## [ENUNCIADO DA TAREFA]
Responda, por favor, às perguntas sobre o texto para leitura abaixo, marcando cada resposta com a mesma letra:
(a) De que região italiana vem o vinho que o autor degustou?
(b) Com o início de que estação do ano surgiu o interesse em abrir o vinho?
(c) Por qual outro nome a uva Inzolia é conhecida, principalmente na Toscana?
━━ TEXTO PARA LEITURA
Mais um vinho da série que, a cada dia ou semana, está cada
vez mais emocionante, das castas e/ou regiões pouco conhecidas, raras e nem um
pouco badaladas. Falo emocionante, mas degustar vinhos com essas novidades traz
à tona o que vem se tornando um fato em minha caminhada de enófilo: de que o
universo do vinho é vasto e pouquíssimo inexplorado.
Quem dizer por aí que muito já degustou, que domina vários
conceitos do vinho ou está redondamente enganado ou goza de uma arrogância do
tamanho do mencionado universo desta maravilhosa bebida.
Mas eu confesso que demorei a escolhê-lo. Não sei dizer
exatamente o motivo pelo qual isso aconteceu. Talvez seja pelo fato dessas
visões pré concebidas, aqueles preconceitos pequenos, mas significativos para
não proporcionar potenciais momentos de alegria, prazer, de celebração.
Lembro-me que tive umas três boas oportunidades para
compra-lo. Boas oportunidades que me refiro são basicamente de valores
atrativos e aqueles desejáveis fretes grátis que dá aquela ajuda considerável.
Mas não comprei.
Tive alguns medos, algumas preocupações, aquelas buscas por
referências são essenciais, mas as vezes nos trava da possibilidade de degustar
bons e surpreendentes vinhos, onde a razão sempre sobrepõe o coração e,
atualmente, tento priorizar o contrário, mesmo que eu cometa alguns erros,
afinal, nem sempre temos que ter aquela obrigação em acertar sempre, mas também
não persistir no erro.
Mas um belo dia eu olhei para o vinho, não demorei muito para
adquiri-lo, fiz uma breve leitura sobre a casta que jamais havia falar do nome
e assumi o risco e comprei o vinho.
Demorei também para degusta-lo! Ficou na adega, caiu no
esquecimento e com o início do verão, veio à tona o interesse em abri-lo, mais
ainda, claro, pela casta em si. Então em um dia dominical quente e abafado,
mesmo sem o raiar poderoso do sol, decidi desarrolha-lo.
Rolha retirada, taça inundada, vinho geladinho, pronto para o
“abate”. Aquele ritual básico, que deve ser seguido, mas sem muitas delongas,
afinal, estava curioso para conhecer o vinho e sua casta que para mim era
novidade. Que vinho legal! Que vinho interessante e peculiar. O vinho que
degustei e gostei veio de uma região italiana que adoro, a Sicília, e se chama
1958 Estate da casta Inzolia, safra 2019.
Inzolia? Até o nome soa diferente. Diferente também são
algumas características dela. A começar com um tanino um pouco alto para uma
cepa branca. Mas eu não vou tecer, pelo menos ainda, maiores comentários sobre
o vinho, mas, para não perder o costume falarei um pouco da história dessa
casta.
Inzolia
A uva branca Inzolia é nativa da Itália, onde também é
conhecida como Ansonica, principalmente na região da Toscana. O prestígio desse
tipo de uva está relacionado, sobretudo, à sua utilização na elaboração do
vinho de corte siciliano fortificado, o vinho Marsala, juntamente com as outras
castas brancas Catarratto e Grillo.
━━━━
━━ TRECHOS DOS DADOS
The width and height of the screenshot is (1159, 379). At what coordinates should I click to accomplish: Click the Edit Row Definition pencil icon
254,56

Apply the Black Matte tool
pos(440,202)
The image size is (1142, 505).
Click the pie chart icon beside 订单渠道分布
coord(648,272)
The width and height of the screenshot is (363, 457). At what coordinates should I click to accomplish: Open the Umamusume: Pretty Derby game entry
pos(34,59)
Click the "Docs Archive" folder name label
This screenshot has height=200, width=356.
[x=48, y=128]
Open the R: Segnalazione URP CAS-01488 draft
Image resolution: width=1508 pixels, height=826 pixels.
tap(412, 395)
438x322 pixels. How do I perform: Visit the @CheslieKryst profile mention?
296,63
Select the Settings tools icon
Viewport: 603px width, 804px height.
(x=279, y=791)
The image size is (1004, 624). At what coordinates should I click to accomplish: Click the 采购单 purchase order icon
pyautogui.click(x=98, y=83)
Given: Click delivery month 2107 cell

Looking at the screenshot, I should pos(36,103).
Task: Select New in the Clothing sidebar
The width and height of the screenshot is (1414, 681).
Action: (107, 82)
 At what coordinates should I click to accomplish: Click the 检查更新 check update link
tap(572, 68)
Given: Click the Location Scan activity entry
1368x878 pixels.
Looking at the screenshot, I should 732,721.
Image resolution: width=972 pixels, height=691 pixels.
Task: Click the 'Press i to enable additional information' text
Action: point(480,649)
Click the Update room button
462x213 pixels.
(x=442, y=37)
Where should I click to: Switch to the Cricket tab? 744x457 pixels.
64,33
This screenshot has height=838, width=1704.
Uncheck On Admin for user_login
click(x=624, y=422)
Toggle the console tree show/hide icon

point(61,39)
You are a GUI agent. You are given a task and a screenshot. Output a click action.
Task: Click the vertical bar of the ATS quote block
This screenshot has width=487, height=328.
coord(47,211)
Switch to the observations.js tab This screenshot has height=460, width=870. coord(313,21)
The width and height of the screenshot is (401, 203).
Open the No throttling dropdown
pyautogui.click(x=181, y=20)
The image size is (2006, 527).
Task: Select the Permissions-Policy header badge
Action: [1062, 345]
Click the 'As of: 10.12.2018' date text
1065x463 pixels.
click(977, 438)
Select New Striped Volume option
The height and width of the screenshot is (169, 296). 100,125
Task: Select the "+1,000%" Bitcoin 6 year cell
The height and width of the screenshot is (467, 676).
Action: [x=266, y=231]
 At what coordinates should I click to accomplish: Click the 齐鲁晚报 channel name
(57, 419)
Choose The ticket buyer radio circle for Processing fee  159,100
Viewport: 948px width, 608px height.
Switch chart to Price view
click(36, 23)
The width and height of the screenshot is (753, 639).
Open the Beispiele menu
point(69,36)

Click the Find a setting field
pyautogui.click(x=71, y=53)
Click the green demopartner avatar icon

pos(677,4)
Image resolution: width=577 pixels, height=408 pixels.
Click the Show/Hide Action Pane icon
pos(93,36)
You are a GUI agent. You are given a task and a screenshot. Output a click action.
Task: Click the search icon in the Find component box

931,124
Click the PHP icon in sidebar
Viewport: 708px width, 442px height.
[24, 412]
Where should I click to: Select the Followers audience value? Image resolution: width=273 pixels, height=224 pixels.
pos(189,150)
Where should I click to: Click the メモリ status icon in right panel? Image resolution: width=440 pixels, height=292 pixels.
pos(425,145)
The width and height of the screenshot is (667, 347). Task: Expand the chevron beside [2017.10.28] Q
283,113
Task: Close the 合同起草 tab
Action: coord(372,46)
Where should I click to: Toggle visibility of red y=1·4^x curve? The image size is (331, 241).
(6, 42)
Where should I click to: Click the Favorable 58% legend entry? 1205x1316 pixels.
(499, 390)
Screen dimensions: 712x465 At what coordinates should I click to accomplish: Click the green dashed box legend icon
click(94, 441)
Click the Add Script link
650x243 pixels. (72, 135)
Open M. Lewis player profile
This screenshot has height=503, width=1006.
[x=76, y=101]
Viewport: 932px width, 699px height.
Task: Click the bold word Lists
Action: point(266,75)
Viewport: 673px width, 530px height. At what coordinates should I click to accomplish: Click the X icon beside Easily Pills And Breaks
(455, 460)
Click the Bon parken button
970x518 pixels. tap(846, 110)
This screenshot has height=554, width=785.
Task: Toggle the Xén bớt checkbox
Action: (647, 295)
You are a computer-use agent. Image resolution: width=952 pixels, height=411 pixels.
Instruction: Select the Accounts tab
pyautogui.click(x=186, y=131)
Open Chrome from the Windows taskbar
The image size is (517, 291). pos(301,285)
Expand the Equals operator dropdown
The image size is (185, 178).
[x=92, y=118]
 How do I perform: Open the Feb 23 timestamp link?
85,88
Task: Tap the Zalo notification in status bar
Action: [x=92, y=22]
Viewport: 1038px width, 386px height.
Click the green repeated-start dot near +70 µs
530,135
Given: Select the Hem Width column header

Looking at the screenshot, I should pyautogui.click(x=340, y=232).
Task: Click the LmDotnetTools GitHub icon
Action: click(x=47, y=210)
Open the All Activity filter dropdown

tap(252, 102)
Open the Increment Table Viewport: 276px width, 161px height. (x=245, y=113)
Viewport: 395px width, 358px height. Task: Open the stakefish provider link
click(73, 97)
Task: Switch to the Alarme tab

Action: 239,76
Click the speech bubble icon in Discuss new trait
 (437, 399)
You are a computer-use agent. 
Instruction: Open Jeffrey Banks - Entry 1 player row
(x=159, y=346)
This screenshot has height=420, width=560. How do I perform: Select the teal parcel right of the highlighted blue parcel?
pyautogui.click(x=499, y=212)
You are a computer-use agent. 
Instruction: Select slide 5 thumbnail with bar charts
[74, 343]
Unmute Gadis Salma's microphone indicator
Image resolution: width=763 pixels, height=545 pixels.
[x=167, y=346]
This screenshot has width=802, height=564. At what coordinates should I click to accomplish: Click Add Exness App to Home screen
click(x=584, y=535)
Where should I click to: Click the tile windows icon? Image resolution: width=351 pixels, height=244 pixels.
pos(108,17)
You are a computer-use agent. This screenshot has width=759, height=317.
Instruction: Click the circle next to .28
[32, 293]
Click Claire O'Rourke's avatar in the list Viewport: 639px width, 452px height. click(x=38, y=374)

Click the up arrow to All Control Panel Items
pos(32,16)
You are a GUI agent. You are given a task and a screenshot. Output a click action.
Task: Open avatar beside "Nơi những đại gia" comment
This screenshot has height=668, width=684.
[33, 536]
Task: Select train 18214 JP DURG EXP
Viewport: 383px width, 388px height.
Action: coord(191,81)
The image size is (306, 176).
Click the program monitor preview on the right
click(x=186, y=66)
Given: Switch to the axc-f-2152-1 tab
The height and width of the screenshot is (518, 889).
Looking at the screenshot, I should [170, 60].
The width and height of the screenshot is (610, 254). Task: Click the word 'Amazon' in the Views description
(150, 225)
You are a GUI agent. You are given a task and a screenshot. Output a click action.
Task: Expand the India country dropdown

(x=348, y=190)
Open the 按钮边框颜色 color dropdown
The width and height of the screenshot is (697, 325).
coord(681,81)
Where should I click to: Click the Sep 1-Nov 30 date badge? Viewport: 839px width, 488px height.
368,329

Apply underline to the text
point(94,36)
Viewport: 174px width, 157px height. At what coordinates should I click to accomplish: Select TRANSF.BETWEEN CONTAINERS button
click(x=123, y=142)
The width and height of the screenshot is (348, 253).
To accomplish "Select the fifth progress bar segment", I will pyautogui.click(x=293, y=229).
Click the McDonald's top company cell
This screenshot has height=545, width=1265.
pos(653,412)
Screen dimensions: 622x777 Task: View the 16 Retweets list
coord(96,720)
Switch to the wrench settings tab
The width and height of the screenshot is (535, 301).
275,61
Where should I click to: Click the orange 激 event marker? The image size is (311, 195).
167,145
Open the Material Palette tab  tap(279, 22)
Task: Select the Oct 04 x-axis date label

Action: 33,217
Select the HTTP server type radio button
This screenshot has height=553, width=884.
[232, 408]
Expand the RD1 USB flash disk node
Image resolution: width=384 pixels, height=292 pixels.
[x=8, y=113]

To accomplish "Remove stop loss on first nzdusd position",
━━━━
## [ÁREA DE RESPOSTA]
(a) Sicília.
(b) Verão.
(c) Ansonica.